2度にわたる加筆・修正は、いずれも命令書のコピーをHUNTERに交付した後。今回の書き換えは、複数の関係者にコピーが渡された2日当日の夜から3日にかけて行われたとみられ、真相を隠したい市側の姿勢を露呈させた形だ。
度重なる修正に、根拠となる「領収書」が無かったことも明らかとなり、行政への信頼性を根底から揺るがす状況となった。
驚きの「再々精算」
問題の東京出張に関し、これまで福岡市がHUNTERに開示した旅行命令書は2種類。今年2月28日の精算時のものと、7月10日に書き換えられ、再精算した時のものだ。再精算にともない、命令書の下段に記された精算額は82,470円から145,140円へと膨らみ、62,670円が「追給」されることになっていた。少なくとも、今月2日までの命令書の記述はそうだ(下参照)。
ところが3日、書き換えられた旅行命令書の原本を撮影するため、再度総務企画局企画調整部企画課を訪れたHUNTERの記者に示されたのは、昨日コピーをもらったばかりの命令書ではなかった。下が3日17時時点の旅行命令書原本の写真だ。下段にある精算金額に赤い二重線が引かれ、新たな金額が書き加えられているのが分かる。改ざんの疑いがある文書に、さらなる加工が施された形だ。

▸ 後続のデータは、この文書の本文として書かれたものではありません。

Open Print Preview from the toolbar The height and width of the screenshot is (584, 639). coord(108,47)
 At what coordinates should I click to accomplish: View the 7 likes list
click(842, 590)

信じられないことに、福岡市は、7月10日に書き換えられた旅行命令書のコピーをHUNTERに渡した直後、さらに問題の命令書を書き換えていたのである。精算日は7月10日のまま、再精算額は145,140円から134,040円に、追給額は62,570円から51,570円へと修正されている。疑惑が浮上するなかでの「再々精算」である。原本の撮影を思い立たなかったら、この事実は伏せられたままになった可能性が高い。4日になって、7月10日に書き換えられた命令書の写しを受けとったはずの報道他社や共産党市議団に確認したが、再々修正の連絡はどこにも入っていなかった。隠ぺい、ごまかし、嘘、改ざん……。ここ数年、市長がらみの疑惑が浮上した時のお決まりのパターンだ。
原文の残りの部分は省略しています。